I had a list of the people who would be on this Italian excursion. No, excursion wasn’t quite the right word, but I wasn’t sure what was. Trip was too mundane; junket sounded too political. It was a coming together of people from all over the country, to spend ten days together to … what? Take stock? Revisit our youth? Indulge in one last blowout before we were too creaky to climb stairs or carry a suitcase? I wasn’t sure what the mission was, but I knew I wanted to be there. That kind of spontaneity was very unlike me: I was usually the planner, the organizer, the one who worked out all the details. This time I was going to try to let go and let somebody else worry about all that stuff.
At the end of the flight I emerged from the plane feeling rumpled and sticky and sluggish, in a place where people were speaking something that was definitely not English. I didn’t speak Italian, although I had mastered enough other languages to cobble together a few basic phrases, mostly things like “Where is the church?” and “How much?” In my current state I wasn’t sure I could string together a sentence in English, much less Italian, so it really didn’t matter. I collected my too-heavy bag (I had trouble deciding what to bring, so I sort of brought everything), tucked my shirt into my jeans, and headed through customs. I hoped that the proper documents and a polite smile would see me through. I couldn’t possibly look like a terrorist, could I? But what did a terrorist look like these days?

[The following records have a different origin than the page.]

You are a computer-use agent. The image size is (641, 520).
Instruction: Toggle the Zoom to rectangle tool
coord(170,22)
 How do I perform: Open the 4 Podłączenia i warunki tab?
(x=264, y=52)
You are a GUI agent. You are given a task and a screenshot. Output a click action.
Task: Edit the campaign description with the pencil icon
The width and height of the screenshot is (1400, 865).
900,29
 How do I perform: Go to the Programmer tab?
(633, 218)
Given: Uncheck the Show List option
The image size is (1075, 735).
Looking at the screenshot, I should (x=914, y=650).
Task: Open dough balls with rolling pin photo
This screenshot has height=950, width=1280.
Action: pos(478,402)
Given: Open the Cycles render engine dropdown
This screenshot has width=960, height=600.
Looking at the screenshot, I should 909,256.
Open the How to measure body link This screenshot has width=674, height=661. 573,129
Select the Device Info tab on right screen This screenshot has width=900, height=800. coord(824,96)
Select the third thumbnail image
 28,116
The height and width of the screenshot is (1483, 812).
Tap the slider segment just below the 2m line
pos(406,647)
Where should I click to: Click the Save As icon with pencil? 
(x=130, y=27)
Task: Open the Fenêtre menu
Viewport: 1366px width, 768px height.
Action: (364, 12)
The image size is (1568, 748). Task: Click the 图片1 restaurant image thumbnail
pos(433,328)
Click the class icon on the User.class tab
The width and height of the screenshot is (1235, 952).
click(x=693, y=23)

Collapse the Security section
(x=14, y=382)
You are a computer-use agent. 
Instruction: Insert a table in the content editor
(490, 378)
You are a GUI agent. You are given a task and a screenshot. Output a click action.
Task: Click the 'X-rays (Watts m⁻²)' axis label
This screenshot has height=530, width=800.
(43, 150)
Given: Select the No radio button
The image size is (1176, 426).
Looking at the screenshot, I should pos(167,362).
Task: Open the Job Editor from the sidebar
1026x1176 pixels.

If I were planning an attack, wouldn’t I want to look entirely forgettable and harmless—just like me?
I had to rein in my befuddled imagination when I reached the head of the line. There, documents were stamped, smiles were exchanged, and I was on the ground in Italy somewhere outside of Florence, free and clear. As airports went, this one was tiny, which was probably a plus at the moment. Now to find the promised ride—because if the driver and a few straggling classmates arriving this afternoon weren’t there, I had no Plan B.